___ Records for this task
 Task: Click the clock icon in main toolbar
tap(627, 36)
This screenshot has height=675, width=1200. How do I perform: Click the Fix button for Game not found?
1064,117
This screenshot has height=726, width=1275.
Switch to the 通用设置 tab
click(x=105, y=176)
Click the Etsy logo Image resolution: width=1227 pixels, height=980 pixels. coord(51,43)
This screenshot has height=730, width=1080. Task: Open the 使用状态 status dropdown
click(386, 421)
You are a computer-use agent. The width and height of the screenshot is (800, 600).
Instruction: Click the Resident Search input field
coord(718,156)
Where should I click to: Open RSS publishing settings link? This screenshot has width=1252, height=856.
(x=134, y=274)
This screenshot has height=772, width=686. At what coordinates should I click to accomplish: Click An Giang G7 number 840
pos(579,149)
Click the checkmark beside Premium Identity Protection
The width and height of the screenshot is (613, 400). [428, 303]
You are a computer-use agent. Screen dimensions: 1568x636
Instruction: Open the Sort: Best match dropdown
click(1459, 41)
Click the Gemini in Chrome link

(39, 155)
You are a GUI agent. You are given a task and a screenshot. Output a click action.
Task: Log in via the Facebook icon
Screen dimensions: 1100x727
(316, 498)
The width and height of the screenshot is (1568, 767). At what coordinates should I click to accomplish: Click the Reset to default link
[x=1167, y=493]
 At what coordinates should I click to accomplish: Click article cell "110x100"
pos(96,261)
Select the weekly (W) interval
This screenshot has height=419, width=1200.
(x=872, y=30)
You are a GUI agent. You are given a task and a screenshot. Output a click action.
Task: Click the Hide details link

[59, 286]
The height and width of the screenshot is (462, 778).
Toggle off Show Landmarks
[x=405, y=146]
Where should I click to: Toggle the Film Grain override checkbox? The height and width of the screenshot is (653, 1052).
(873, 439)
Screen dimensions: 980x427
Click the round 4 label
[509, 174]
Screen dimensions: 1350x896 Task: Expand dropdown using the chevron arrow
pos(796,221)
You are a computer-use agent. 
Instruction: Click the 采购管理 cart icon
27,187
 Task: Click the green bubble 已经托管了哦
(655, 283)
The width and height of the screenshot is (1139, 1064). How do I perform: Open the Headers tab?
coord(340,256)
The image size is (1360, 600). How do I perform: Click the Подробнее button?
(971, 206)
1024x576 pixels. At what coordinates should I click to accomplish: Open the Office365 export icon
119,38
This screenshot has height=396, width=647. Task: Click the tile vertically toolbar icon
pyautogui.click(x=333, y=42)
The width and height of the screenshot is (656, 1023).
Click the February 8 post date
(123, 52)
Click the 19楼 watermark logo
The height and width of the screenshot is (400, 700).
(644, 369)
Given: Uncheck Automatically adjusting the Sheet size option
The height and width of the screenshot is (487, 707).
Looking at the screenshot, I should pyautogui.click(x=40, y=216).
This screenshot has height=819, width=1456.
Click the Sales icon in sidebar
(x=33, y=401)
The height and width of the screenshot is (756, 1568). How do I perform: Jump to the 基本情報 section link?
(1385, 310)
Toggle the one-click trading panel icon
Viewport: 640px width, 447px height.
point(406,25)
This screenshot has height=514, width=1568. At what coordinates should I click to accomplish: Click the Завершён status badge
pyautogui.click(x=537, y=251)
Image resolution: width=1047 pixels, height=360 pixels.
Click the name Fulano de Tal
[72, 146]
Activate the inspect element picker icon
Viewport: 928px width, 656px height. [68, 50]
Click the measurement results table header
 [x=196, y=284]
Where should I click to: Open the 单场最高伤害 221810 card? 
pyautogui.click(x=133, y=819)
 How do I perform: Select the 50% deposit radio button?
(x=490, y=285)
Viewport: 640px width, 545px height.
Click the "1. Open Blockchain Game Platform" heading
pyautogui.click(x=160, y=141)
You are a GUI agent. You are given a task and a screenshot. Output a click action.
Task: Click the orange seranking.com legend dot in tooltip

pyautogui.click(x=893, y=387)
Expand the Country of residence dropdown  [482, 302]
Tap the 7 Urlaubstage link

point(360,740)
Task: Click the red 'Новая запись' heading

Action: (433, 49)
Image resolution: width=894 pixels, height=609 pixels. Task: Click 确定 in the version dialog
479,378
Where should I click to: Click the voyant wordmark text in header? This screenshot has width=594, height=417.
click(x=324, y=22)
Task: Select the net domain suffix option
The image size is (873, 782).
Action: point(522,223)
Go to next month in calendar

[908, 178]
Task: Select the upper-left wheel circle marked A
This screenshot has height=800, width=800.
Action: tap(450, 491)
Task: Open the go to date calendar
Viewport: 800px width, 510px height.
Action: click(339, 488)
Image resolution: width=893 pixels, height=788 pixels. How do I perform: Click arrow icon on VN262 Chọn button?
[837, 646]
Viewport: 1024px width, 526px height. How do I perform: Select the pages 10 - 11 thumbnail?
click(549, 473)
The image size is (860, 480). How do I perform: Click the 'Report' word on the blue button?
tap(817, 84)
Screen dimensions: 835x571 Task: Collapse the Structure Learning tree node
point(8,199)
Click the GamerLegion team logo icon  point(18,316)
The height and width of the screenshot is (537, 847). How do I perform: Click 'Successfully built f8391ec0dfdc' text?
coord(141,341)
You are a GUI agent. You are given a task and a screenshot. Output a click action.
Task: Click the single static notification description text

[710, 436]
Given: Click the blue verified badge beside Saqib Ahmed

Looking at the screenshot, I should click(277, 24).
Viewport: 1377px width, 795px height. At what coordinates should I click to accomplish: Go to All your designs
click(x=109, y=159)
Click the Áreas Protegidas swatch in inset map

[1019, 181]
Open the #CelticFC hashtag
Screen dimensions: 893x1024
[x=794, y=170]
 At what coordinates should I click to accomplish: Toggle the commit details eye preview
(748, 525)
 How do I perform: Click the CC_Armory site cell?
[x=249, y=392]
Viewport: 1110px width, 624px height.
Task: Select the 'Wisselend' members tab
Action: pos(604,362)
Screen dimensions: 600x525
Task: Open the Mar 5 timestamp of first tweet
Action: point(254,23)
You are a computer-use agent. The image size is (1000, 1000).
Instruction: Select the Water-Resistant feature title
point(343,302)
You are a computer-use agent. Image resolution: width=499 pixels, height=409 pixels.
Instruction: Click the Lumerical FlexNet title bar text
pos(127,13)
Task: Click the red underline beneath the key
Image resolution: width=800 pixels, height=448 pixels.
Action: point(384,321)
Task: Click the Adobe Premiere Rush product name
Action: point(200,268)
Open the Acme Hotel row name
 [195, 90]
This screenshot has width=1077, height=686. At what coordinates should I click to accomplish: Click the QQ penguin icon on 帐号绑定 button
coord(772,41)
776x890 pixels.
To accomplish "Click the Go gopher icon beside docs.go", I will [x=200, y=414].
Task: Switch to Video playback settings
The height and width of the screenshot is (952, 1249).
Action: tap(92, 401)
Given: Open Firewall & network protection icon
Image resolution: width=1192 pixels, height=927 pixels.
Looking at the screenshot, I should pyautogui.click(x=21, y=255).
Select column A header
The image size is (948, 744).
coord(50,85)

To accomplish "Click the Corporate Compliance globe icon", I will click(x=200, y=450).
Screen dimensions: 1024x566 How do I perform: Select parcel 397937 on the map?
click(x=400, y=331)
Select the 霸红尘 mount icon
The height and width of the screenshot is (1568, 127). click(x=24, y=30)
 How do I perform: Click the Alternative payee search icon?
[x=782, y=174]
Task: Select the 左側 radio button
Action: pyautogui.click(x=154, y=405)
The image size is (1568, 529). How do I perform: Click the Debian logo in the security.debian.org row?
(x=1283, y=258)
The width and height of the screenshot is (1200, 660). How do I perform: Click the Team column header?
______
**What to work on**
Produce an exact copy of all the records.

**Expected answer**
 Task: Click the clock icon in main toolbar
tap(627, 36)
This screenshot has height=675, width=1200. How do I perform: Click the Fix button for Game not found?
1064,117
This screenshot has height=726, width=1275.
Switch to the 通用设置 tab
click(x=105, y=176)
Click the Etsy logo Image resolution: width=1227 pixels, height=980 pixels. coord(51,43)
This screenshot has height=730, width=1080. Task: Open the 使用状态 status dropdown
click(386, 421)
You are a computer-use agent. The width and height of the screenshot is (800, 600).
Instruction: Click the Resident Search input field
coord(718,156)
Where should I click to: Open RSS publishing settings link? This screenshot has width=1252, height=856.
(x=134, y=274)
This screenshot has height=772, width=686. At what coordinates should I click to accomplish: Click An Giang G7 number 840
pos(579,149)
Click the checkmark beside Premium Identity Protection
The width and height of the screenshot is (613, 400). [428, 303]
You are a computer-use agent. Screen dimensions: 1568x636
Instruction: Open the Sort: Best match dropdown
click(1459, 41)
Click the Gemini in Chrome link

(39, 155)
You are a GUI agent. You are given a task and a screenshot. Output a click action.
Task: Log in via the Facebook icon
Screen dimensions: 1100x727
(316, 498)
The width and height of the screenshot is (1568, 767). At what coordinates should I click to accomplish: Click the Reset to default link
[x=1167, y=493]
 At what coordinates should I click to accomplish: Click article cell "110x100"
pos(96,261)
Select the weekly (W) interval
This screenshot has height=419, width=1200.
(x=872, y=30)
You are a GUI agent. You are given a task and a screenshot. Output a click action.
Task: Click the Hide details link

[59, 286]
The height and width of the screenshot is (462, 778).
Toggle off Show Landmarks
[x=405, y=146]
Where should I click to: Toggle the Film Grain override checkbox? The height and width of the screenshot is (653, 1052).
(873, 439)
Screen dimensions: 980x427
Click the round 4 label
[509, 174]
Screen dimensions: 1350x896 Task: Expand dropdown using the chevron arrow
pos(796,221)
You are a computer-use agent. 
Instruction: Click the 采购管理 cart icon
27,187
 Task: Click the green bubble 已经托管了哦
(655, 283)
The width and height of the screenshot is (1139, 1064). How do I perform: Open the Headers tab?
coord(340,256)
The image size is (1360, 600). How do I perform: Click the Подробнее button?
(971, 206)
1024x576 pixels. At what coordinates should I click to accomplish: Open the Office365 export icon
119,38
This screenshot has height=396, width=647. Task: Click the tile vertically toolbar icon
pyautogui.click(x=333, y=42)
The width and height of the screenshot is (656, 1023).
Click the February 8 post date
(123, 52)
Click the 19楼 watermark logo
The height and width of the screenshot is (400, 700).
(644, 369)
Given: Uncheck Automatically adjusting the Sheet size option
The height and width of the screenshot is (487, 707).
Looking at the screenshot, I should pyautogui.click(x=40, y=216).
This screenshot has height=819, width=1456.
Click the Sales icon in sidebar
(x=33, y=401)
The height and width of the screenshot is (756, 1568). How do I perform: Jump to the 基本情報 section link?
(1385, 310)
Toggle the one-click trading panel icon
Viewport: 640px width, 447px height.
point(406,25)
This screenshot has height=514, width=1568. At what coordinates should I click to accomplish: Click the Завершён status badge
pyautogui.click(x=537, y=251)
Image resolution: width=1047 pixels, height=360 pixels.
Click the name Fulano de Tal
[72, 146]
Activate the inspect element picker icon
Viewport: 928px width, 656px height. [68, 50]
Click the measurement results table header
 [x=196, y=284]
Where should I click to: Open the 单场最高伤害 221810 card? 
pyautogui.click(x=133, y=819)
 How do I perform: Select the 50% deposit radio button?
(x=490, y=285)
Viewport: 640px width, 545px height.
Click the "1. Open Blockchain Game Platform" heading
pyautogui.click(x=160, y=141)
You are a GUI agent. You are given a task and a screenshot. Output a click action.
Task: Click the orange seranking.com legend dot in tooltip

pyautogui.click(x=893, y=387)
Expand the Country of residence dropdown  [482, 302]
Tap the 7 Urlaubstage link

point(360,740)
Task: Click the red 'Новая запись' heading

Action: (433, 49)
Image resolution: width=894 pixels, height=609 pixels. Task: Click 确定 in the version dialog
479,378
Where should I click to: Click the voyant wordmark text in header? This screenshot has width=594, height=417.
click(x=324, y=22)
Task: Select the net domain suffix option
The image size is (873, 782).
Action: point(522,223)
Go to next month in calendar

[908, 178]
Task: Select the upper-left wheel circle marked A
This screenshot has height=800, width=800.
Action: tap(450, 491)
Task: Open the go to date calendar
Viewport: 800px width, 510px height.
Action: click(339, 488)
Image resolution: width=893 pixels, height=788 pixels. How do I perform: Click arrow icon on VN262 Chọn button?
[837, 646]
Viewport: 1024px width, 526px height. How do I perform: Select the pages 10 - 11 thumbnail?
click(549, 473)
The image size is (860, 480). How do I perform: Click the 'Report' word on the blue button?
tap(817, 84)
Screen dimensions: 835x571 Task: Collapse the Structure Learning tree node
point(8,199)
Click the GamerLegion team logo icon  point(18,316)
The height and width of the screenshot is (537, 847). How do I perform: Click 'Successfully built f8391ec0dfdc' text?
coord(141,341)
You are a GUI agent. You are given a task and a screenshot. Output a click action.
Task: Click the single static notification description text

[710, 436]
Given: Click the blue verified badge beside Saqib Ahmed

Looking at the screenshot, I should click(277, 24).
Viewport: 1377px width, 795px height. At what coordinates should I click to accomplish: Go to All your designs
click(x=109, y=159)
Click the Áreas Protegidas swatch in inset map

[1019, 181]
Open the #CelticFC hashtag
Screen dimensions: 893x1024
[x=794, y=170]
 At what coordinates should I click to accomplish: Toggle the commit details eye preview
(748, 525)
 How do I perform: Click the CC_Armory site cell?
[x=249, y=392]
Viewport: 1110px width, 624px height.
Task: Select the 'Wisselend' members tab
Action: pos(604,362)
Screen dimensions: 600x525
Task: Open the Mar 5 timestamp of first tweet
Action: point(254,23)
You are a computer-use agent. The image size is (1000, 1000).
Instruction: Select the Water-Resistant feature title
point(343,302)
You are a computer-use agent. Image resolution: width=499 pixels, height=409 pixels.
Instruction: Click the Lumerical FlexNet title bar text
pos(127,13)
Task: Click the red underline beneath the key
Image resolution: width=800 pixels, height=448 pixels.
Action: point(384,321)
Task: Click the Adobe Premiere Rush product name
Action: point(200,268)
Open the Acme Hotel row name
 [195, 90]
This screenshot has width=1077, height=686. At what coordinates should I click to accomplish: Click the QQ penguin icon on 帐号绑定 button
coord(772,41)
776x890 pixels.
To accomplish "Click the Go gopher icon beside docs.go", I will [x=200, y=414].
Task: Switch to Video playback settings
The height and width of the screenshot is (952, 1249).
Action: tap(92, 401)
Given: Open Firewall & network protection icon
Image resolution: width=1192 pixels, height=927 pixels.
Looking at the screenshot, I should pyautogui.click(x=21, y=255).
Select column A header
The image size is (948, 744).
coord(50,85)

To accomplish "Click the Corporate Compliance globe icon", I will click(x=200, y=450).
Screen dimensions: 1024x566 How do I perform: Select parcel 397937 on the map?
click(x=400, y=331)
Select the 霸红尘 mount icon
The height and width of the screenshot is (1568, 127). click(x=24, y=30)
 How do I perform: Click the Alternative payee search icon?
[x=782, y=174]
Task: Select the 左側 radio button
Action: pyautogui.click(x=154, y=405)
The image size is (1568, 529). How do I perform: Click the Debian logo in the security.debian.org row?
(x=1283, y=258)
The width and height of the screenshot is (1200, 660). How do I perform: Click the Team column header?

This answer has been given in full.